07/07

「晴れてよかったね」
『うん』

からりころり、下駄の音が喧騒に紛れて音を奏でる。
こんなきれいな表現が似つかわしくないくらいの人混みだけど、幸村といると、そんな表現をしたくなる。

「やっぱりかなり混んでるね」
『おっきいお祭りだからね』

混んでるのなんて分かってることだから浴衣なんて着たくなかったのが本音。友達と来るなら絶対シャツに短パン。でも、せっかく幸村と出掛けるのに少しも着飾らないなんてできない。

「疲れてない?」
『うーん…大丈夫』
「ふふっじゃあ俺が少し疲れちゃったから外れてもいい?」
『うん』

…無口とかじゃないんだよ?本当はどっちかと言うと、静かとかおしとやかとは言えない、喧しい方。 だからこそ浴衣は苦手だったりする。
本当は足痛いし暑いし動きづらいしでイライラする。半分くらいいなくなればいい。みんな暇なんだから。

「さすがに暑いね。
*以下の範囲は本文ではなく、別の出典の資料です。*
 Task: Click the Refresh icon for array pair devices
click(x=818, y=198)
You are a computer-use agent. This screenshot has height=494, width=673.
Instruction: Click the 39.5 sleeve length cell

なんか飲み物でも買ってこようか?」
『え、ならあたしも』
「お茶でいい?」
『うん。じゃなくて幸村、それならあたしが』
「じゃ、行ってくるからここで待っててね」
『あ…はい…』

返事も聞かないで行っちゃうなんて、あんまり幸村らしくないとも思っちゃう。普段の部活を見てればそんな風には感じないけど。
幸村の下駄がからころ鳴って遠ざかる。

…かっこいい。
浴衣着てきてよかったと思うのは、幸村も浴衣を着てたから。
幸村が着ててあたしが着てないって「普通逆だろ」なんて見ず知らずの人につっこまれたくないもん。
細いひとは浴衣似合わないなんてよく言うけど、幸村似合うなぁ…細いけど筋肉しっかりついてるからかな。ホントかっこいい。
それに比べてあたしは…

『はぁぁぁぁ…』

浴衣が崩れないように気を付けるだけで必死。直し方も聞いてきたけど、崩さない方がいいに決まってる。

「お待たせ」
『あ、おかえり。ありがと』
「どういたしまして…なんか悩み事?凄い顔してたけど」
『そんな酷い顔してた?!』
「酷いというか、ずいぶん考え込んでるように見えたから」
『そんなことないよ』
「そう?あ、これ食べる?」

そう言って幸村が差し出したのは

『リンゴ飴?』

真っ赤な飴にコーティングされた真っ赤なリンゴ飴。

「嫌いだった?」
『わかんない。食べたことないから…』
「じゃあリンゴ飴初体験だね」
『うん。ありがとう』

これ、かじるんだよね?
あんまりこっちみないでほしいなぁ…食べづらいから。

『…おいしい…』
「よかった」
『ありがとう幸村』
「飴好きだったなぁと思って、つい買っちゃったんだ」
『なんでそんなこと』
「丸井とよく交換してるの見かけたからね。新作とかどっちが早く買うか競ってたろ?」
『あー…』
「思いつきで買っちゃったけど、気に入ってもらえてよかったよ」

まさかそんなところを見られてるとは思わなかった…恥ずかしい…

「浴衣、すごく似合ってるよ」

食い意地張ってるとか思われてたら辛すぎる。

『…へ?』

今…え?聞き間違いじゃないよね?

「今日、来てくれてありがとう」
『え?あ、いや』

聞き間違い?
もしそうだったら恥ずかしいから聞き返すとかできないけどさ。

「俺と来てもつまんなかったかもしれないけど、俺はすごく楽しかったよ」
『あっあたしも楽しかった!幸村と七夕祭り来れて、よかった!』
「…ふふ、ありがとう」

いつものようにふんわり笑う幸村が隣にいる。それだけで充分。こんな幸せ、今年最大の奇跡に違いない。